• **INSTRUCTIONS TO FOLLOW**
Copy out the lines from the very first one through the line containing "In order to click on arrow-icon", with both of those lines included and nothing altered.

• **Stored items**
###
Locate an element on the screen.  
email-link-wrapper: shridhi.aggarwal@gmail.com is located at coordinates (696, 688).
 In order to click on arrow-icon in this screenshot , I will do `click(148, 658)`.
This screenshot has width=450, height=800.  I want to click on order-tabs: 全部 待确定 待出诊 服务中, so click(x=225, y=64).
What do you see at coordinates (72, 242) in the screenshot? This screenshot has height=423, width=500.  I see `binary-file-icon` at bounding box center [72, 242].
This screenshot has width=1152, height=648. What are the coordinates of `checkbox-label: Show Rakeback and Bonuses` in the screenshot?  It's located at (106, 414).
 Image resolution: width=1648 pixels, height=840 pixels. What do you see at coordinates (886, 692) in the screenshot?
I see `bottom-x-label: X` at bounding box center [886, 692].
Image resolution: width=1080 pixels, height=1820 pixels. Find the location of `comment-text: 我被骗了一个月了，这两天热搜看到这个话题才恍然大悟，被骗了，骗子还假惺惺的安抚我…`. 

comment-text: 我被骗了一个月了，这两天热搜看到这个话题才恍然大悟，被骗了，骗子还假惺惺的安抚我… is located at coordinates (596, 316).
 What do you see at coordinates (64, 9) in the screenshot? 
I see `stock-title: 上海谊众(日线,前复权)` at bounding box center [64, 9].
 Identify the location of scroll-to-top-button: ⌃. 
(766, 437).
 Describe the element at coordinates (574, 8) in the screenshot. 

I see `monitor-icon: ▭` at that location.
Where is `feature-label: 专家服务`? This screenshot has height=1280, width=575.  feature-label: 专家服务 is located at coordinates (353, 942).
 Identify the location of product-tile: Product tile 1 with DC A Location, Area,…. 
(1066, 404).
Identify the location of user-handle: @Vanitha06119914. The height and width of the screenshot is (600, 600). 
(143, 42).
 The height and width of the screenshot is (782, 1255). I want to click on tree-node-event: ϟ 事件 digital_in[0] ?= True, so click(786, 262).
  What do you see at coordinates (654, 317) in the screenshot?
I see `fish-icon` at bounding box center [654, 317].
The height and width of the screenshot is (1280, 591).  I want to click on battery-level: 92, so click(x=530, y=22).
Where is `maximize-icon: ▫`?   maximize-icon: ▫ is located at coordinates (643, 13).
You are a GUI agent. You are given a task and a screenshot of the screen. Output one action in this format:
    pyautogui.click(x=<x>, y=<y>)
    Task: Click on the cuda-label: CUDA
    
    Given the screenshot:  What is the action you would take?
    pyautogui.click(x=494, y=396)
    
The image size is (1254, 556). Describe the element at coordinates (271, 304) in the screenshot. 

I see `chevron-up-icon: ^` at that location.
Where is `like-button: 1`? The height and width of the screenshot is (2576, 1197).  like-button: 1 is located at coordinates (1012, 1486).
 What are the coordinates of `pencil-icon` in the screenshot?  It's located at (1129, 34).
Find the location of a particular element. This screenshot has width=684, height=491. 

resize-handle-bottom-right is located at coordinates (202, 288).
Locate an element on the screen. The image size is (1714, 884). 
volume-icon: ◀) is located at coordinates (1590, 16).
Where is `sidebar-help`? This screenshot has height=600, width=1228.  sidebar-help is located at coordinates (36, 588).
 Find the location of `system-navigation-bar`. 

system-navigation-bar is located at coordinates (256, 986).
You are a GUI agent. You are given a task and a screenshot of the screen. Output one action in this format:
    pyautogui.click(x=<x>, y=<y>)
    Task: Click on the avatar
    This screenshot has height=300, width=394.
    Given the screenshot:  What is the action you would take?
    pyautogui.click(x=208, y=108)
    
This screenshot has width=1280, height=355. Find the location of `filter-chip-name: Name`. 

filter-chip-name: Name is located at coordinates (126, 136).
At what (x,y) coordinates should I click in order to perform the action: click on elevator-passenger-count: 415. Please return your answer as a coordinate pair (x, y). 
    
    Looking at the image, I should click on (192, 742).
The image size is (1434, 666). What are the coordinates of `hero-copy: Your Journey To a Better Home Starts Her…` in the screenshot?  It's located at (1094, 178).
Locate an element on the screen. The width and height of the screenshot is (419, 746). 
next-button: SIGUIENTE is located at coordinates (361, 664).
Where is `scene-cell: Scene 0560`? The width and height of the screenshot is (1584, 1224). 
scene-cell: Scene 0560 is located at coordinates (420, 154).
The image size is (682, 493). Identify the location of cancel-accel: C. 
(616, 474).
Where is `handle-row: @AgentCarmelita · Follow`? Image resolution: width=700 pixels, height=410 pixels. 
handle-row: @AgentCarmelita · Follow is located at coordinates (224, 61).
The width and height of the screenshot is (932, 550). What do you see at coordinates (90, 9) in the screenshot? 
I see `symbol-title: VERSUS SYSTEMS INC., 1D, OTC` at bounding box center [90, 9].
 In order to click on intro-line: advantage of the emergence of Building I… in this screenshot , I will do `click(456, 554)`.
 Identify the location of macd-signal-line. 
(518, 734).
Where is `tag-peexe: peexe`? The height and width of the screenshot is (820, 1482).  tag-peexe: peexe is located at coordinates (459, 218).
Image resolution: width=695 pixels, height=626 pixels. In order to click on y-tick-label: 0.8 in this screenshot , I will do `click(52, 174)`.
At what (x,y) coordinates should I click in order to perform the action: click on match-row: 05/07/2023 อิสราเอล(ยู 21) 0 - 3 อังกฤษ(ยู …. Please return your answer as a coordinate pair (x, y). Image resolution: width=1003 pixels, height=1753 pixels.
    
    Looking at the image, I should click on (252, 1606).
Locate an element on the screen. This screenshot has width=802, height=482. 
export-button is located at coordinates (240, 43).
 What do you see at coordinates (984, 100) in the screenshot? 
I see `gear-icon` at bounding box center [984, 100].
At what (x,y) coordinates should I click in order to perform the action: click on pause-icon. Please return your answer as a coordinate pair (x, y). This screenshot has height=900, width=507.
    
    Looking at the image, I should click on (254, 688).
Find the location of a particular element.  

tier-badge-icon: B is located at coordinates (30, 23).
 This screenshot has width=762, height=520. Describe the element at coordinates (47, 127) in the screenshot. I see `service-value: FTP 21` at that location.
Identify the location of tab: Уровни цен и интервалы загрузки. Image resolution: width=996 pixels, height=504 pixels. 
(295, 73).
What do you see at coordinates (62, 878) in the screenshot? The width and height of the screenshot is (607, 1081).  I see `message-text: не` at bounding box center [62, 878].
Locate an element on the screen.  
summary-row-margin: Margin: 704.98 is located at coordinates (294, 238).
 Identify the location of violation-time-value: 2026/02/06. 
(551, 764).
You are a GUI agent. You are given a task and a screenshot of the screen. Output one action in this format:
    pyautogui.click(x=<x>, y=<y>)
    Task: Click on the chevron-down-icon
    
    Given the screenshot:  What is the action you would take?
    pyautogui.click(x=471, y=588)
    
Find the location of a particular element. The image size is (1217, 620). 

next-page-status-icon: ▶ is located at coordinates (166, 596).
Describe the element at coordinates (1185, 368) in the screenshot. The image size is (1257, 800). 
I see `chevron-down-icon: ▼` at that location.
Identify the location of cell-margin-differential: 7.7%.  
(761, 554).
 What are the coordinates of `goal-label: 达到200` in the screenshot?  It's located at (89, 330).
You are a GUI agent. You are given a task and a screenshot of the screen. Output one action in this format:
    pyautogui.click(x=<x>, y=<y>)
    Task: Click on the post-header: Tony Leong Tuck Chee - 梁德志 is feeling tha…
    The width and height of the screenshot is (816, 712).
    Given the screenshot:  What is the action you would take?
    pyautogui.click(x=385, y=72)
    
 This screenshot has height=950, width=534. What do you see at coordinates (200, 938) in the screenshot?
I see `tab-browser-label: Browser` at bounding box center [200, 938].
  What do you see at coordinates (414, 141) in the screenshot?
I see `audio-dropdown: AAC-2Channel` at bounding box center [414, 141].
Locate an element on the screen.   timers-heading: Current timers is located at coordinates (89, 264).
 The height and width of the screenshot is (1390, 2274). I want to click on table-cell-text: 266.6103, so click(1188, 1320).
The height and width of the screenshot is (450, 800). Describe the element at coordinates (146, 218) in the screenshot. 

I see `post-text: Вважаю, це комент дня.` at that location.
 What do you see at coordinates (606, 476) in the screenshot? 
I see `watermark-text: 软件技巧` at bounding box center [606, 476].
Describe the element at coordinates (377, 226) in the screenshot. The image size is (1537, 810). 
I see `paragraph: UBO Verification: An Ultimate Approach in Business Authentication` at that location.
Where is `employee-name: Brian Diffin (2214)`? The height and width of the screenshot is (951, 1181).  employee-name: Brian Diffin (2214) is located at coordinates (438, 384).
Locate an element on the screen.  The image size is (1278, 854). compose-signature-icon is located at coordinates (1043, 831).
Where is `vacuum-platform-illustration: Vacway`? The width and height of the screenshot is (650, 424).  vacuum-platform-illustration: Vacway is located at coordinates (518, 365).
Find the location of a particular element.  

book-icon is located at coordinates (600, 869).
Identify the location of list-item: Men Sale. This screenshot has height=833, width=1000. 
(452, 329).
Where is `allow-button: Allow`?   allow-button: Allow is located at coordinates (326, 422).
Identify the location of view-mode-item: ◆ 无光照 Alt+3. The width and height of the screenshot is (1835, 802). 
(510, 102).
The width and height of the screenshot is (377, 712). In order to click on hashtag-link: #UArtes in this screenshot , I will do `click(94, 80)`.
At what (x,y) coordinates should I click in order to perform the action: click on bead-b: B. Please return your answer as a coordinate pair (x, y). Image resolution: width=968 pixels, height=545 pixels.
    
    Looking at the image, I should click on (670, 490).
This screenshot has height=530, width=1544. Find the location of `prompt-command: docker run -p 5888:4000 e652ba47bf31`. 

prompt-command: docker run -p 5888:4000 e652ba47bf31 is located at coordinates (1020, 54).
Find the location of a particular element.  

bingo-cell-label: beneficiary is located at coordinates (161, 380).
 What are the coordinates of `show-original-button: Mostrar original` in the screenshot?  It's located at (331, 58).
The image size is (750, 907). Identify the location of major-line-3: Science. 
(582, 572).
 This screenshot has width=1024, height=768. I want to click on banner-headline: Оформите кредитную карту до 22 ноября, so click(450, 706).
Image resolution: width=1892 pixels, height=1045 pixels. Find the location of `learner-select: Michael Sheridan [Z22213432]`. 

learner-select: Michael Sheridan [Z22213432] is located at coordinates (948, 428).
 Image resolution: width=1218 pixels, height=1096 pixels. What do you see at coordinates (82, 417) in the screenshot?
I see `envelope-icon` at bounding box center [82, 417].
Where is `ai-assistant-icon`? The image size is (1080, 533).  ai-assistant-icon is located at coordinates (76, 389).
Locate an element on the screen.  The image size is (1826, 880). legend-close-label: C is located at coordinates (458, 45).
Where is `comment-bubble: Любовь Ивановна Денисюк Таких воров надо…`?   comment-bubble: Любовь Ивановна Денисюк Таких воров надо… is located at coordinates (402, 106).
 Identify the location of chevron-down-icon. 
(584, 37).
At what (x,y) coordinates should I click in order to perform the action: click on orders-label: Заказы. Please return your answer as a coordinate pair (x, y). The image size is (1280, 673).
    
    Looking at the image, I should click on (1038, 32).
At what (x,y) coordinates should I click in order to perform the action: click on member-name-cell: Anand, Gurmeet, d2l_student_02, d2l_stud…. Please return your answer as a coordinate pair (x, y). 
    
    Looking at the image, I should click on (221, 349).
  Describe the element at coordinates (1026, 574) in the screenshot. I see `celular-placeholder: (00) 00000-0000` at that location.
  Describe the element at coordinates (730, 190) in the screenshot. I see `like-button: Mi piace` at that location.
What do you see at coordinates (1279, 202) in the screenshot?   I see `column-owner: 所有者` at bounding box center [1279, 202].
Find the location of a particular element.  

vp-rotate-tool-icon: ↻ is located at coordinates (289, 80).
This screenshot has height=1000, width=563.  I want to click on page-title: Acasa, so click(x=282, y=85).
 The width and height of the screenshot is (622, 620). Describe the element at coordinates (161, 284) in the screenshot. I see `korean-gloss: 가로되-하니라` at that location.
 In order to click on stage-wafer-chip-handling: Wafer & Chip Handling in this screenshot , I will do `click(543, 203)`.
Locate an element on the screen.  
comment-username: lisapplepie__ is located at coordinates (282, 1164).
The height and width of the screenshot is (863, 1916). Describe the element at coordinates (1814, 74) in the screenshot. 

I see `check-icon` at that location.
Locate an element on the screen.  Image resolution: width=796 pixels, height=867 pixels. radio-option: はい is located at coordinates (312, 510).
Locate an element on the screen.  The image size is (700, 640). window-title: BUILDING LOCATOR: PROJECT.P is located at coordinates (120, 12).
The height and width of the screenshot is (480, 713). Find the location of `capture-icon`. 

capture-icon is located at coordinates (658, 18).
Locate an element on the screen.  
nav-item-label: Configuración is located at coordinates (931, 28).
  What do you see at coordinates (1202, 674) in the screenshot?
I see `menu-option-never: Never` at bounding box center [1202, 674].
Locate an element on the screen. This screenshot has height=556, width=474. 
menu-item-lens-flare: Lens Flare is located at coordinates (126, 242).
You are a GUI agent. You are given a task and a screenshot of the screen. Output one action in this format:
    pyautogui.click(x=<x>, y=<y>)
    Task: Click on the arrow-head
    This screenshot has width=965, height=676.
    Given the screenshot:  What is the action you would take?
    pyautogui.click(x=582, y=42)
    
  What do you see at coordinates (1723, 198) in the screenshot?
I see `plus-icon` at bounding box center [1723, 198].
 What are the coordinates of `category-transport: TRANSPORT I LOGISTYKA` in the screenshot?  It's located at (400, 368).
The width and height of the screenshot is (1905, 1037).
###
• **TASK OUTPUT**
Locate an element on the screen.  
email-link-wrapper: shridhi.aggarwal@gmail.com is located at coordinates (696, 688).
 In order to click on arrow-icon in this screenshot , I will do `click(148, 658)`.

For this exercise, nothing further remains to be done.